Jugendpreis Kunst und Kultur für „Poetry Slam“ des Gymnasiums an der Stadtmauer


Seit mehreren Jahren bietet die Schülervertretung des Gymnasiums an der Stadtmauer großen und noch nicht so großen Dichterinnen und Dichtern eine Plattform: ran ans Wort, Zutrauen zu sich selbst, rauf auf die Bühne, tief Luft holen und ab mit der Botschaft beim Poetry Slam!

"Das Amt des Dichters ist nicht das Zeigen der Wege, sondern vor allem das Wecken der Sehnsucht.“, zitierte Andrea Manz den großen Literaten Herrmann Hesse.  Für die  Kulturdezernentin ist der Dichterwettstreit „Aufforderung und Mutmachen zugleich und eine Talentschmiede noch dazu.“  Poetry Slam trägt dazu bei, Gefühl für Sprache zu entdecken und zu entwickeln und es vielfältig einzusetzen. Sprachbewusstsein legt einen Grundstein für Liebe zur Literatur, sei sie nun geschrieben oder gesprochen.  „Poetry Slam haucht Texten Leben ein, macht Worte lebendig und erlebenswert“, so Andrea Manz abschließend.

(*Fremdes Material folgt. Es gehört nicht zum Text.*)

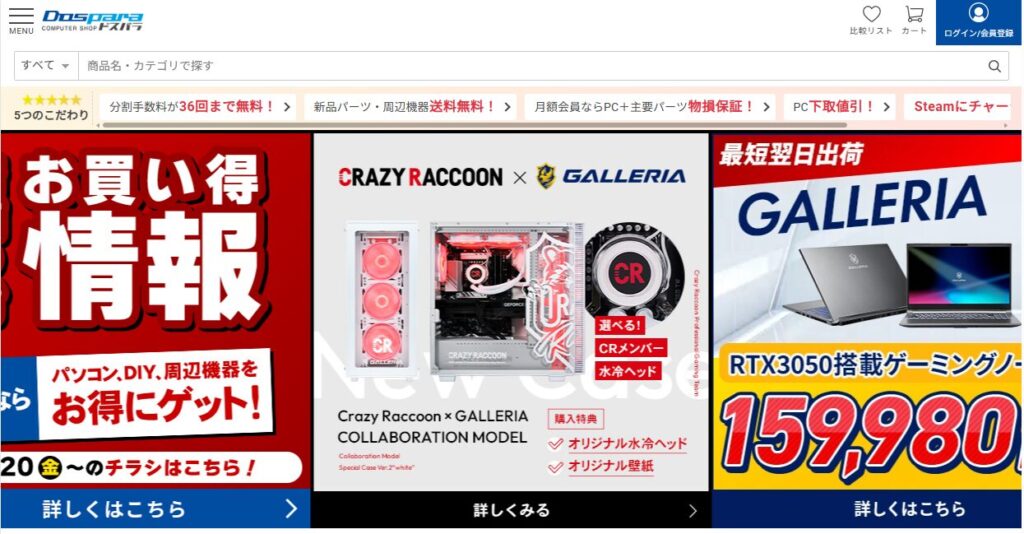Open the heart 比較リスト icon

[871, 20]
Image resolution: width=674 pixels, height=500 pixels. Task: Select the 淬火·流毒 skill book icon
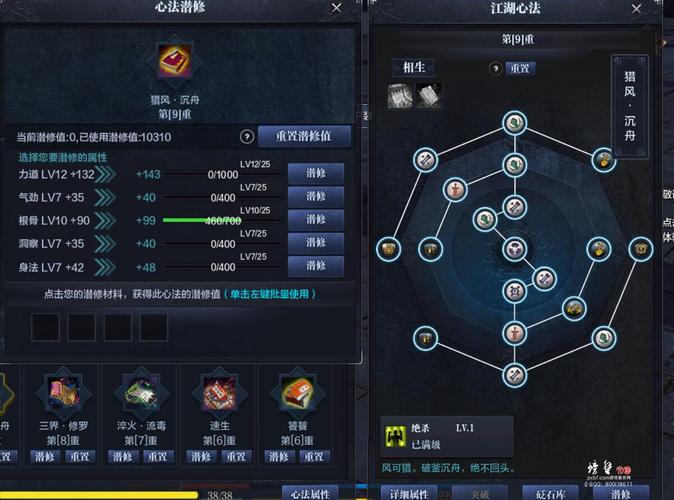(x=141, y=393)
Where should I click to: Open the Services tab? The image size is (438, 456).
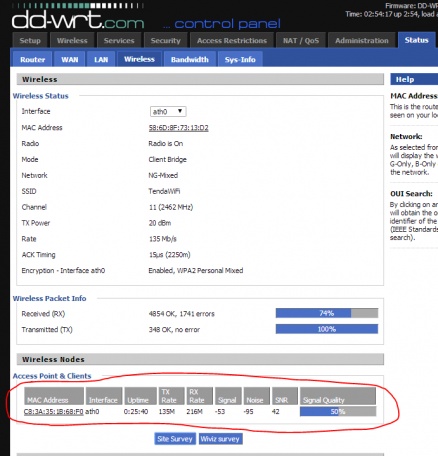(x=119, y=40)
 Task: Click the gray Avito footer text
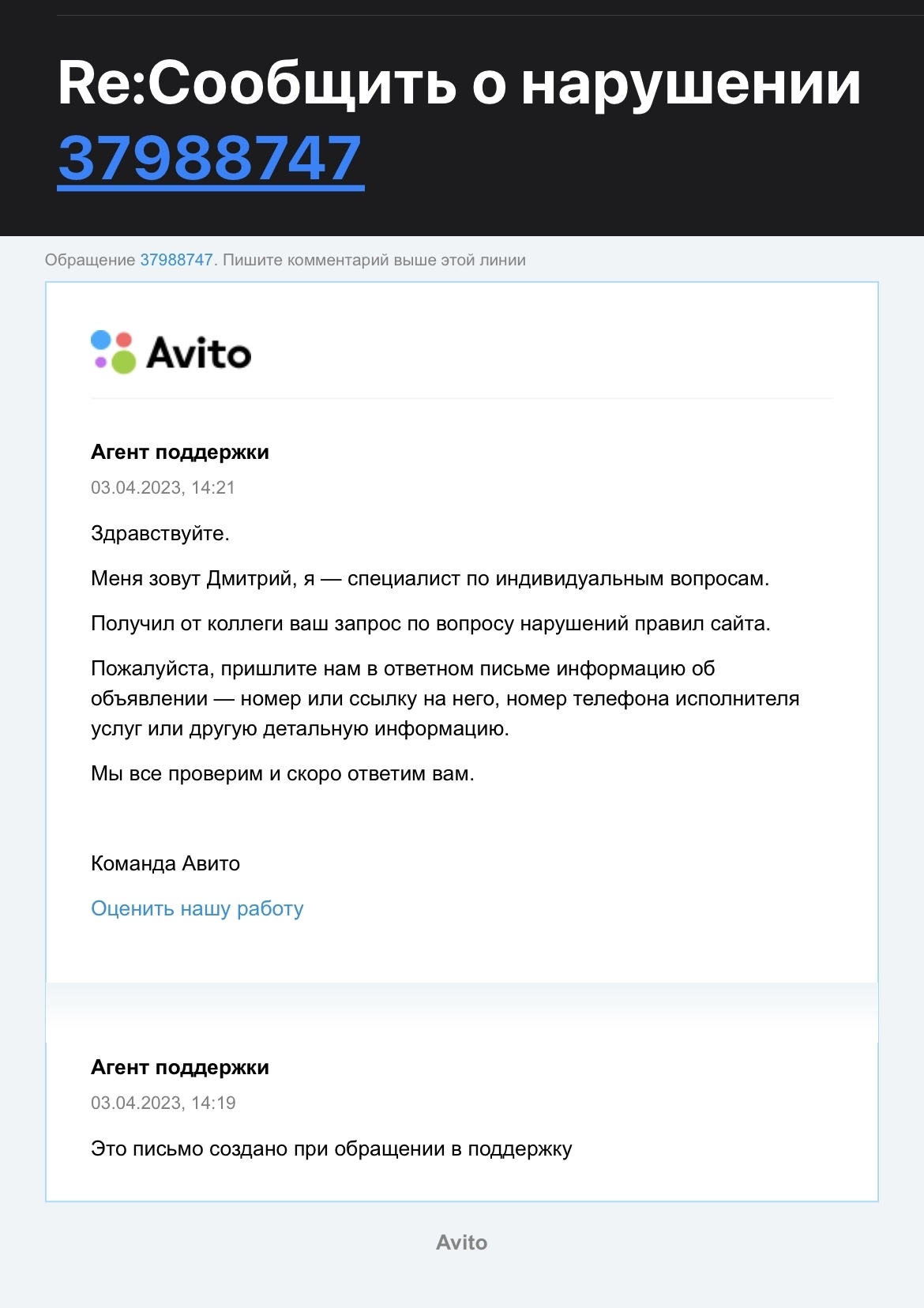click(x=462, y=1242)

Den Kulturpreis nahmen entgegen: Franziska Grün, Julia Schneider (verdeckt), Carolin Sonntag, Theresa Adams und Luis Lasetzki (v.l.) 

 

Poetry Slam ist Sport am Wort. Das Grundprinzip: Dichter treten mit Kurzlesungen gegeneinander an und werden vom Publikum bewertet. In der Wertung spielt neben dem Text auch die Performance (also der überzeugende Vortrag) eine Rolle.